• [Page extract]:

# # # # # # #

Selecting a type with type arguments from numerous combinations at runtime?

A project I'm currently working on has a need to be able to search through text using several search modes, any (fixed) encoding width, and any endianness. To achieve this, I've settled on using a family of searcher structs that all implement the same trait, and take the encoding width and endianness as type parameters:

trait Searcher { /* … */ }

// `PrimInt` is from the `num-traits` crate; `ByteOrder` from the `byteorder` crate.
pub struct CodepointSearcher<N: PrimInt, E: ByteOrder> { /* … */}
impl<N: PrimInt, E: ByteOrder> Searcher for CodepointSearcher<N, E> { /* … */ }

pub struct RelativeSearcher<N: PrimInt, E: ByteOrder> { /* … */}
impl<N: PrimInt, E: ByteOrder> Searcher for RelativeSearcher<N, E> { /* … */ }

pub struct FormationSearcher<N: PrimInt, E: ByteOrder> { /* … */}
impl<N: PrimInt, E: ByteOrder> Searcher for FormationSearcher<N, E> { /* … */ }

I have to select between these at runtime, depending on the options the user picks – which I figure is most reasonable to handle using dynamic dispatch via a trait object. Were it a choice between a couple of types, you'd simply do this:

let polymorphic: Box<dyn Trait> = match option {
    Options::One => Box::new(TypeOne::new()) as Box<dyn Trait>,
    Options::Two => Box::new(TypeTwo::new()) as Box<dyn Trait>,
    Options::Three => Box::new(TypeThree::new()) as Box<dyn Trait>
};

Now, being a close-to-the-metal system programming language, Rust doesn't have types as first-class citizens – but imagining that it did, here's what I'd like to do:

let SearcherType = match mode {
    Mode::Codepoint => CodepointSearcher,
    Mode::Relative => RelativeSearcher,
    Mode::Formation => FormationSearcher
};

let IntType = match width {
    EncodingWidth::Bits8 => u8,
    EncodingWidth::Bits16 => u16,
    EncodingWidth::Bits32 => u32
};

let EndiannessType = match endianness {
    Endianness::Big => BigEndian,
    Endianness::Little => LittleEndian,
    Endianness::Native => NativeEndian
};

let searcher: Box<dyn Searcher> =
    SearcherType::<IntType, EndiannessType>::new(/* … */);

But that's not possible, of course, so you'd have to exhaustively specify every combination as a match arm (or use nested match statements, but the effect is the same):

let searcher = match (mode, width, endianness) {
    (Mode::Codepoint, EncodingWidth::Bits8, Endianness::Big) => Box::new(
        CodepointSearcher::<u8, BigEndian>::new(/* … */)

# # # # # # #

Reproduce the passage of the Rust question word for word, from "But that's not" to "BigEndian>::new(/* … */)".

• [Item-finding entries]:
# # # # # # #

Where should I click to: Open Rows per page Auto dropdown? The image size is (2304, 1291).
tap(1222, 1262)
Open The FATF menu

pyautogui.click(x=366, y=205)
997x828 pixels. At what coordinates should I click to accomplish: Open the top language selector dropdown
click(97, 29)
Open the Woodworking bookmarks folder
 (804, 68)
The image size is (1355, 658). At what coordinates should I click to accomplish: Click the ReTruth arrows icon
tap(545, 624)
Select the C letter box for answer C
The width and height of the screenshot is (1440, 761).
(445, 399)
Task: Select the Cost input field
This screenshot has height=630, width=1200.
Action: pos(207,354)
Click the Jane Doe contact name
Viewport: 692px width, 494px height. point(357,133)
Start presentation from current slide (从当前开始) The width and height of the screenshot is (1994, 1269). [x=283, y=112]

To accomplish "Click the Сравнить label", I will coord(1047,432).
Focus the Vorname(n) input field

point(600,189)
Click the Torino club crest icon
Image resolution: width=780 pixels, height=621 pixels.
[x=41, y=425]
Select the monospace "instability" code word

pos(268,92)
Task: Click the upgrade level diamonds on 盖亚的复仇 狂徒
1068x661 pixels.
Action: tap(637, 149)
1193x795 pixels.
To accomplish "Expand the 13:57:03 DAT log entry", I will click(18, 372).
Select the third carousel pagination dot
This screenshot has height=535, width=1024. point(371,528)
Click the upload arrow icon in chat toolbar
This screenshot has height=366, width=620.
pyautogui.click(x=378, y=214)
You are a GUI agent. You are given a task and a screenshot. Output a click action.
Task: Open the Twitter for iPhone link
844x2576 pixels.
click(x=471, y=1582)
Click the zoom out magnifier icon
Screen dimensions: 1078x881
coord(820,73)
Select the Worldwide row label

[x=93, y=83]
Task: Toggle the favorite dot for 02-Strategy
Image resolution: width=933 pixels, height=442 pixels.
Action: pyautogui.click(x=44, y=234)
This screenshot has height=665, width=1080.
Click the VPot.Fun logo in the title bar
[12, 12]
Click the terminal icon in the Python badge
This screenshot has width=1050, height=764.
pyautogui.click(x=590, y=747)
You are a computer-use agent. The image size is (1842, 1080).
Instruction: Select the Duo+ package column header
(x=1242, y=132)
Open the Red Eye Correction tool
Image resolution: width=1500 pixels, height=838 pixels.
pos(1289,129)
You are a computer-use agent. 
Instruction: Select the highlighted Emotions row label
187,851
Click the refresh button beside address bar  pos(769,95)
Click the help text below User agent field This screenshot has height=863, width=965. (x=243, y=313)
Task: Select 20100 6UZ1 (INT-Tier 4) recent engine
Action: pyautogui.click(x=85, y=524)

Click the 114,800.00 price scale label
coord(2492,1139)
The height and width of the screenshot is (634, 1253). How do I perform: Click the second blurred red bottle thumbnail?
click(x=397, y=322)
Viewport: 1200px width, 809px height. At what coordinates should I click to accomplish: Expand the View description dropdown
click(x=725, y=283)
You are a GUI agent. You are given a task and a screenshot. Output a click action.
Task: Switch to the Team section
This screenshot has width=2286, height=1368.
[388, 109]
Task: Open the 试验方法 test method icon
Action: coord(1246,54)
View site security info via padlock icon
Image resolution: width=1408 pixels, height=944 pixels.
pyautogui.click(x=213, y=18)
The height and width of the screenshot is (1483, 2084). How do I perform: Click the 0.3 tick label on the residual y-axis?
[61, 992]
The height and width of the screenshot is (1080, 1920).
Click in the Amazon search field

# # # # # # #

• [Written answer]:
But that's not possible, of course, so you'd have to exhaustively specify every combination as a match arm (or use nested match statements, but the effect is the same):

let searcher = match (mode, width, endianness) {
    (Mode::Codepoint, EncodingWidth::Bits8, Endianness::Big) => Box::new(
        CodepointSearcher::<u8, BigEndian>::new(/* … */)